自分のベンチャー事業を趣味だと考えている起業家は、どれくらいいるだろうか。つまり、他にもいろいろな仕事をしているが、その1つとしてベンチャーをしている、というような場合である。おそらくあまり多くはないだろう――特にうまくいっている事業の場合は、まれだと思われる。だが、個人ではなく企業の場合、成長している新規事業をそのように取り扱っていることは多い。

 どうしてそうなのだろうか。多くの企業では、社員にパートタイムで、言わば片手間で新規事業に取り組むようにさせている。社内で「イノベーション・チーム」が結成されると、メンバーが同時に複数の仕事を兼務せざるを得ない場合がある。あるいは、新規事業に取り組むのは「余分な時間」にするように、と指示している企業もある。

 専任メンバーでなくとも、あるプロジェクトに参加して、大いに貢献することはありうる。それが会社のコア事業と密接に関連したイノベーションであれば、重要な役割を果たすことも可能だ。

 だが、まったく新規の事業の場合は、余暇やパートタイムで取り組むことはできない。常に注意を払うべき課題が多すぎるのである。「ほとんどの新規事業が失敗する」という記事を以前に書いたが、創業チームが熱心に、片時も怠ることなく努力した結果でさえそうなのである。
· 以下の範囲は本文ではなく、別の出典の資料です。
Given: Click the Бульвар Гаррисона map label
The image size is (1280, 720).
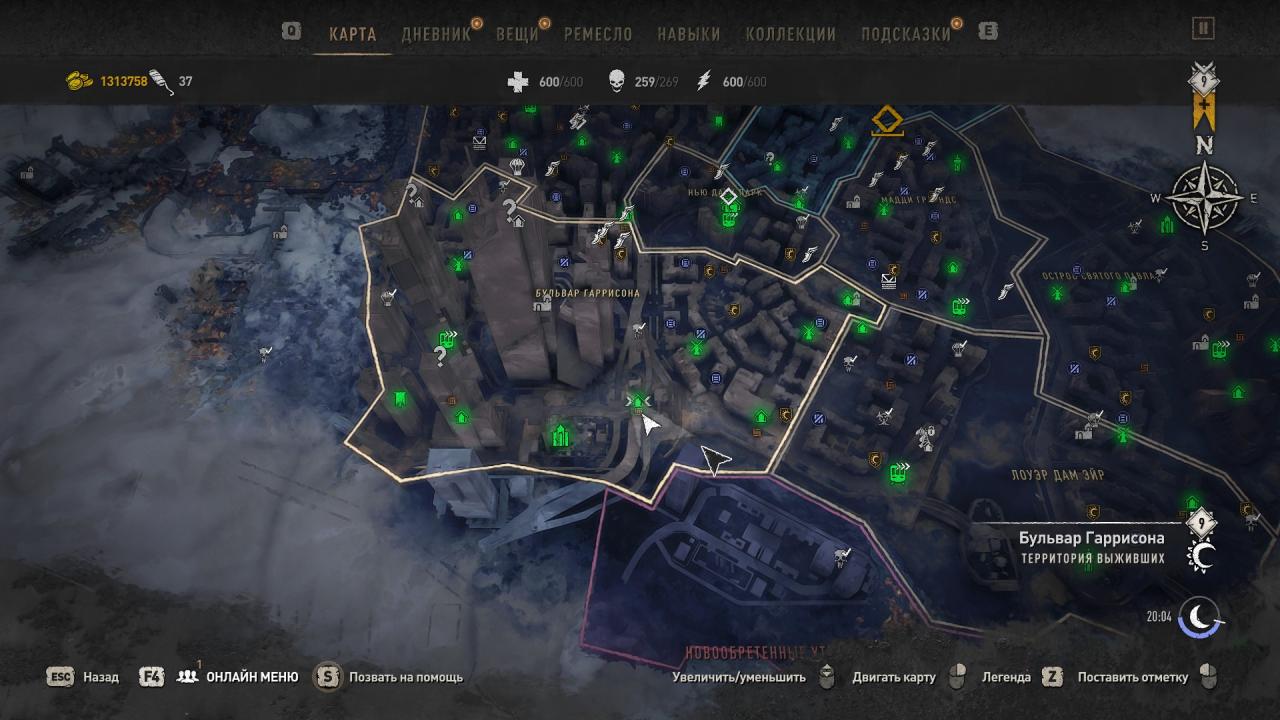Looking at the screenshot, I should tap(587, 293).
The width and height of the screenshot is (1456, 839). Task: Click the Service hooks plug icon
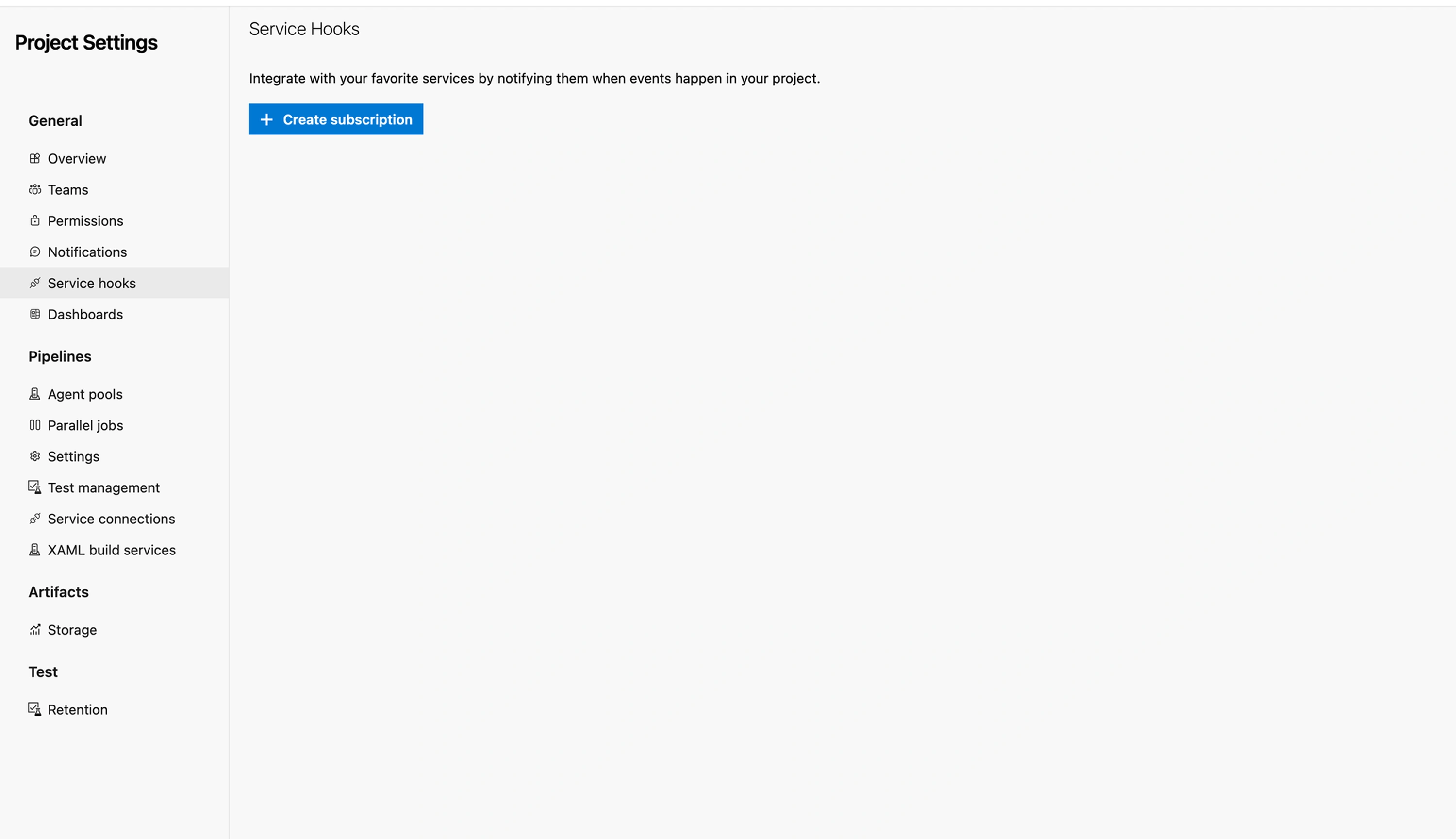pos(34,283)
 細切れの時間を使って事業を成長させようという取り組みは、イノベーションの進展を遅らせるだけで済むならまだよい。最悪の場合、破壊的なイノベーションを新たに求めるどころか、従来の慣れ親しんだ事業モデルに引きずられて、知らず知らずのうちに後退する羽目になるだろう。

 しばしば、これを報酬の問題と考える経営者もいる。事業を自ら起こした起業家は、その金銭的な果実をすべて得ることができるのでひたすら一生懸命に働く、という解釈を根拠としているのだ。これは部分的には正しいと思う。しかし実際には、報酬がどうこう以前に、ある新規事業のことだけを考えながら毎朝起きればよいのと、さまざまなことを考えながら起きるのとでは、大きな違いがあるということだ。

 限りある経営資源を、ただ1つの事業機会に完全に集中させることは難しいように思えるかもしれない。だが実際は、この集中こそが、破壊的な成長を遂げる事業を生み出す一番よい方法である。また、チームを少数精鋭にして目標を明確にするとともに、事業からの撤退や方針転換、あるいは成長を加速させるといった経営判断をある程度迅速に行えば、かならずしも経営資源のロスが起こるわけではない。

 新規事業を立ち上げるというのは、それほど大変なものである。社員にパートタイムで担当させるような愚を犯せば、さらに成功が困難になってしまうだろう。